Bilus scoffed, “Miracle! Have you heard about this new guy? He’s a Jew. Actually, he might be Nazarean, too. He’s performing miracles around the country. He’s gotten awfully popular.”
“I’ve seen him,” Judas said. “Actually, I’ve hung out with him. I really get into the stuff he says. He’s a brilliant guy.”
“Judas. Come on. He’s a payer not a payee. You know how we feel about those kinds.” Bilus had a point. We’ve never been much accepted by the secular factions of the world. “I mean, come on. Does he even know the difference between a 1040 and a 1040EZ? I mean, one’s sandstone and one’s marble, but does he know which is which?”
“No, he probably doesn’t. But what does that matter? I lived most of my life with no idea we even paid taxes. Why can’t some people spend their whole lives not knowing? There really are more important things than deductables.”
There was silence. Bilus really didn’t seem to like this guy. I, myself, didn’t know the difference between a 1040 and a 1040EZ, but then again most of the people in my neck of town didn’t pay their taxes. I usually had to kill one of them and collect the money that way.
“Look. Bilus, Judas, let’s go to the inn tonight and have our fill. We can get drunk, fill out tax return slabs for fun, and go home feeling better. Why not?”
“I’m sorry, my friends. I have a meeting with Jesus. We’re eating out and then we’re gonna go pray.”
“Are you pretty good friends with this guy?” I asked.
“Yeah, I guess. We’re not best friends, you know. I don’t even know his middle name, but I know it starts with an ‘H’. I’m about as close to him as I am to you guys.”
Bilus didn’t like that statement. “Maybe we should kill him. The government is looking for buyers.”
I laughed, “No, Judas should kill him.
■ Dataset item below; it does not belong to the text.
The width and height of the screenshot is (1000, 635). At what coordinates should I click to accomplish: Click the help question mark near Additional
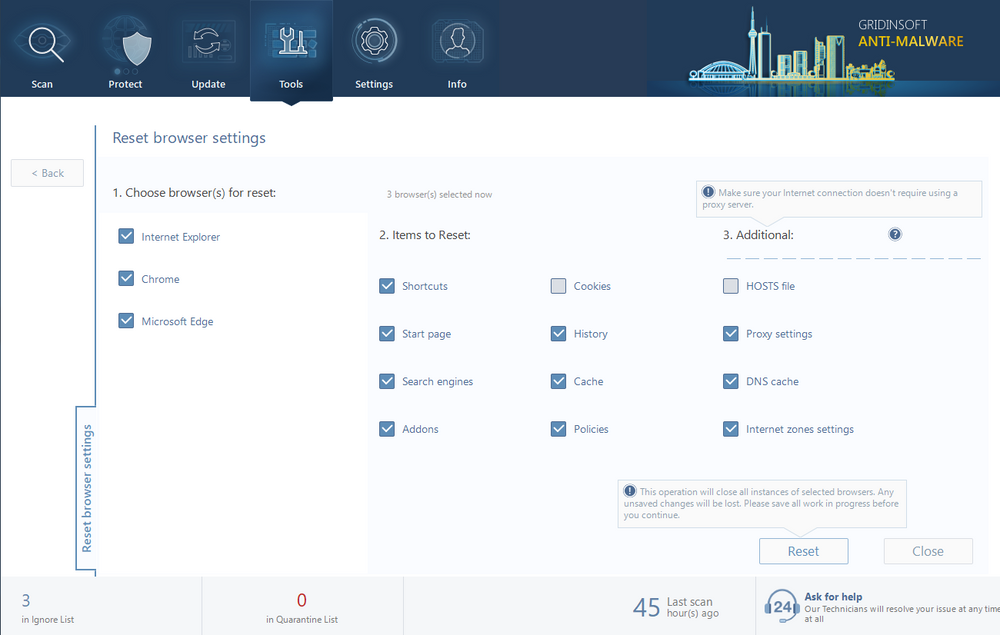tap(894, 234)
He would never suspect it. It’ll be funny.”
Judas pondered this. “How much money?”
“Oh, no way. I’m not listening to this. Judas, I forbid you to kill anyone. Allright?”
He was silent. He shared a look with Bilus. They were scheming.
“I gotta go. I’m due for a death tax payment. This is going to be tricky because I normally force people into giving me money by killing them. Maybe I’ll have Jesus come and raise him up for me.” No one laughed but me. “Hey, Bil. Stay out of trouble. Hey, Jude. Don’t let me down.” Then both of them, at the same time, said, “See you later, Scru.”
That was the last time I saw either of them again.